In the listing below, find the line holding "The image size is (1464, 434)." and the line holding "Image resolution: width=900 pixels, height=506". Write out those two lines and all lines between, exactly, and nothing more.
__________
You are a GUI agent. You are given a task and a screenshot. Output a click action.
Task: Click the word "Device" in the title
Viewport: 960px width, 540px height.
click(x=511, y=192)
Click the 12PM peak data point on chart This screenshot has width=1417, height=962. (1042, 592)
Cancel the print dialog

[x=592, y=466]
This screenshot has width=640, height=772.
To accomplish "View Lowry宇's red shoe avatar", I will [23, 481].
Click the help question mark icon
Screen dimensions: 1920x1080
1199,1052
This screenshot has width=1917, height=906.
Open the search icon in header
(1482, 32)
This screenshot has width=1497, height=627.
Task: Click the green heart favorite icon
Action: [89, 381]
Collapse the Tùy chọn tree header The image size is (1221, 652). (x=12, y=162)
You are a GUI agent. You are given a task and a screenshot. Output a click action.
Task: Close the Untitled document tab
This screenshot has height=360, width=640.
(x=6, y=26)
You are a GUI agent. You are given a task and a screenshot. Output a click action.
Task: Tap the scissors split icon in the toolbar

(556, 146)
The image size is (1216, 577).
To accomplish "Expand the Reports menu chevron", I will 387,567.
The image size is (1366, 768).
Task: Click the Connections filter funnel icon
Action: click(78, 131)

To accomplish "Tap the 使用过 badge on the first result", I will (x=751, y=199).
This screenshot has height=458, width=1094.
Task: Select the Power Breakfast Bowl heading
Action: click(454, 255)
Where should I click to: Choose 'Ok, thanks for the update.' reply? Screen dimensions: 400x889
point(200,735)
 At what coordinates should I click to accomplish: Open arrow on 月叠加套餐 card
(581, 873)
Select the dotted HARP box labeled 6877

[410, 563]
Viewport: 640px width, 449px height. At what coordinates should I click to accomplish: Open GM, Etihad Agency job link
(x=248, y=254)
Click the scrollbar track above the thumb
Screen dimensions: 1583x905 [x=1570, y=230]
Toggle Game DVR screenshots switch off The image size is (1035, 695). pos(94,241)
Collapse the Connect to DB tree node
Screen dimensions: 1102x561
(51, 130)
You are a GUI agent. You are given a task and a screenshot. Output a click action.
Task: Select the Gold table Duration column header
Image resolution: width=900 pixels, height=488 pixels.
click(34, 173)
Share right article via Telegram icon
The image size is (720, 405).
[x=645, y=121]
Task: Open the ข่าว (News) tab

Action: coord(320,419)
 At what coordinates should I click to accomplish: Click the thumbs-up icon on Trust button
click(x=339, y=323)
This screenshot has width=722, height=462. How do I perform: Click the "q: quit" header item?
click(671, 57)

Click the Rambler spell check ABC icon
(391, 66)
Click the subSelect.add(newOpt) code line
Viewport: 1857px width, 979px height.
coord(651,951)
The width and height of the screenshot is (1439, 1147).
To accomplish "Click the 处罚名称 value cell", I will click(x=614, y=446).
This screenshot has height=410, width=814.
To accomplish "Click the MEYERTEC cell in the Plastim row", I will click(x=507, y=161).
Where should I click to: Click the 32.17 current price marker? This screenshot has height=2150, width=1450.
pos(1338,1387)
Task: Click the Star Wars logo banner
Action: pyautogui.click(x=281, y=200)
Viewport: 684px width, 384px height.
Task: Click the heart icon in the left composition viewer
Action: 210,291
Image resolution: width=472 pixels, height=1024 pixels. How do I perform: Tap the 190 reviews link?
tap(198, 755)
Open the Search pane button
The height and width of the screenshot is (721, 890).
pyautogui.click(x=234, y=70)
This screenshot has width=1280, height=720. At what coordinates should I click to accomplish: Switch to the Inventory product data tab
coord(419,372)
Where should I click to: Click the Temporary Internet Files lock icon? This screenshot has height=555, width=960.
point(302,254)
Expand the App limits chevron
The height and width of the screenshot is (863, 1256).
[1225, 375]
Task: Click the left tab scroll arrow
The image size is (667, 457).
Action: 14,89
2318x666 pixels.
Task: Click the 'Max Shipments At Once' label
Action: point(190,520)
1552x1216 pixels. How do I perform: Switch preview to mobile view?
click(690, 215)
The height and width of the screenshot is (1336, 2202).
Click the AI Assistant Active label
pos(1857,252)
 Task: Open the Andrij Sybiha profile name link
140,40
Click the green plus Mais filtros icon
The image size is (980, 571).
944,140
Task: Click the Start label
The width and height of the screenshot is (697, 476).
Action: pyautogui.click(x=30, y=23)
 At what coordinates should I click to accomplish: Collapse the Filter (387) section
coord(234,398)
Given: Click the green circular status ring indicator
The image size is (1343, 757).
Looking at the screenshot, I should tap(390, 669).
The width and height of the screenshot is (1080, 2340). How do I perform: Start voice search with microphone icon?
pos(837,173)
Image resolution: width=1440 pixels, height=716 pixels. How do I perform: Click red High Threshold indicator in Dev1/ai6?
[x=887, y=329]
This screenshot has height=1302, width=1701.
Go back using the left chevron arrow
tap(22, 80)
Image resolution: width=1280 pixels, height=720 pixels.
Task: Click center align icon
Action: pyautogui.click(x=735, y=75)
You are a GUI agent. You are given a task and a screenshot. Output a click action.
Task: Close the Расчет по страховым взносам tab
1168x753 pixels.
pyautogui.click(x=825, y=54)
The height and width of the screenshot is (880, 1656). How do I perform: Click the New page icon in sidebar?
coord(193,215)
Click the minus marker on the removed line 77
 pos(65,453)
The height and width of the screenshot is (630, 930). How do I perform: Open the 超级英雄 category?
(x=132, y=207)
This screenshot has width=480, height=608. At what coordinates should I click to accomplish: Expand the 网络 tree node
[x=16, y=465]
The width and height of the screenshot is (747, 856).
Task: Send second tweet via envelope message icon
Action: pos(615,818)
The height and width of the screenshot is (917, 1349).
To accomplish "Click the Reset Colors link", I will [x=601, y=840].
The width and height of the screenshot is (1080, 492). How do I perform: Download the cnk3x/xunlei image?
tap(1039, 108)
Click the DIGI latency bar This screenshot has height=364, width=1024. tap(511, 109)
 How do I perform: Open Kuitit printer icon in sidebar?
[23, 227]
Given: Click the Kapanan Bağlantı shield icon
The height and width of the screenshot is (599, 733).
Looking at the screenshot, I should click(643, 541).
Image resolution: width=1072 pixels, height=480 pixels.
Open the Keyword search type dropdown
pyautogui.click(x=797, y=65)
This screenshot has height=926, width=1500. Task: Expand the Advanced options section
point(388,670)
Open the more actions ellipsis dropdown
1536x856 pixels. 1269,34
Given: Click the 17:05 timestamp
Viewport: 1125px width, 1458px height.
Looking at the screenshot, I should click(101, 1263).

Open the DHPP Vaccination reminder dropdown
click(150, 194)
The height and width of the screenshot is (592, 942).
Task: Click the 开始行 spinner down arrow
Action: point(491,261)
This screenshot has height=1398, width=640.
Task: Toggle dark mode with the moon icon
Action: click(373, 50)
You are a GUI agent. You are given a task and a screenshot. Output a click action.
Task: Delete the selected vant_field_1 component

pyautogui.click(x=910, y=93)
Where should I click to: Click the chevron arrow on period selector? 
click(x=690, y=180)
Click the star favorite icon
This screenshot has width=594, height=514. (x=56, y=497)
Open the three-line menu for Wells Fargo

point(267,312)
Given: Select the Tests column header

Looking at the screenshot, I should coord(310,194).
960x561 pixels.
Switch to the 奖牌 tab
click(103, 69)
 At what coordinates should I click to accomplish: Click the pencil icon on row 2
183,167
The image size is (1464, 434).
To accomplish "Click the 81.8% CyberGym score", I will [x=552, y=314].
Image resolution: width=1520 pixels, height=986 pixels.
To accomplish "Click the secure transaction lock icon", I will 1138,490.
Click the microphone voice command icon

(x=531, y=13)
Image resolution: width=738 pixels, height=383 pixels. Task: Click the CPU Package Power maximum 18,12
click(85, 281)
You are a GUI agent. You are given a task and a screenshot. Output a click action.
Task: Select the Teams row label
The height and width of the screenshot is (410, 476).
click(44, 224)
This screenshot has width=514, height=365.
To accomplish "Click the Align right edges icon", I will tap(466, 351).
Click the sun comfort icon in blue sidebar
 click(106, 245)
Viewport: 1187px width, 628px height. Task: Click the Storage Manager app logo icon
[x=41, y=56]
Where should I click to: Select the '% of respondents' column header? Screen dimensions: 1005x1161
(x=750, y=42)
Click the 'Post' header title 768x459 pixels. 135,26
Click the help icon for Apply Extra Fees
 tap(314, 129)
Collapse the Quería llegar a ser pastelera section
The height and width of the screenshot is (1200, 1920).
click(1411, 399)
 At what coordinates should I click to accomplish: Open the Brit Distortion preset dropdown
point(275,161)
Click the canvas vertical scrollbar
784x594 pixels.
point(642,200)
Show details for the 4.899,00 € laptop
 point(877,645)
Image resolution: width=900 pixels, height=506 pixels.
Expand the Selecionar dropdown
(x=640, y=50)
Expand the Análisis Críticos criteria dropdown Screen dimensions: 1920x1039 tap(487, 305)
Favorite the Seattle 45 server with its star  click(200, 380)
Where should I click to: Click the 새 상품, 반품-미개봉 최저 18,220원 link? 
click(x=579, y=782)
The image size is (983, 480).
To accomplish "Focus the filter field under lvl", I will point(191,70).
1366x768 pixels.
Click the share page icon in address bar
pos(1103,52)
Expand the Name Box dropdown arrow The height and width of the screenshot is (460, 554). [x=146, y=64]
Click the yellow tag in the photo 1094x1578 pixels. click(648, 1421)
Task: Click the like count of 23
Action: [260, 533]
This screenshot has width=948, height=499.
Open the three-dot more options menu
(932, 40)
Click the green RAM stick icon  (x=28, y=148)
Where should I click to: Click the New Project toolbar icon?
__________
▶ RESPONSE BOX:
The image size is (1464, 434).
To accomplish "Click the 81.8% CyberGym score", I will [x=552, y=314].
Image resolution: width=1520 pixels, height=986 pixels.
To accomplish "Click the secure transaction lock icon", I will 1138,490.
Click the microphone voice command icon

(x=531, y=13)
Image resolution: width=738 pixels, height=383 pixels. Task: Click the CPU Package Power maximum 18,12
click(85, 281)
You are a GUI agent. You are given a task and a screenshot. Output a click action.
Task: Select the Teams row label
The height and width of the screenshot is (410, 476).
click(44, 224)
This screenshot has width=514, height=365.
To accomplish "Click the Align right edges icon", I will tap(466, 351).
Click the sun comfort icon in blue sidebar
 click(106, 245)
Viewport: 1187px width, 628px height. Task: Click the Storage Manager app logo icon
[x=41, y=56]
Where should I click to: Select the '% of respondents' column header? Screen dimensions: 1005x1161
(x=750, y=42)
Click the 'Post' header title 768x459 pixels. 135,26
Click the help icon for Apply Extra Fees
 tap(314, 129)
Collapse the Quería llegar a ser pastelera section
The height and width of the screenshot is (1200, 1920).
click(1411, 399)
 At what coordinates should I click to accomplish: Open the Brit Distortion preset dropdown
point(275,161)
Click the canvas vertical scrollbar
784x594 pixels.
point(642,200)
Show details for the 4.899,00 € laptop
 point(877,645)
Image resolution: width=900 pixels, height=506 pixels.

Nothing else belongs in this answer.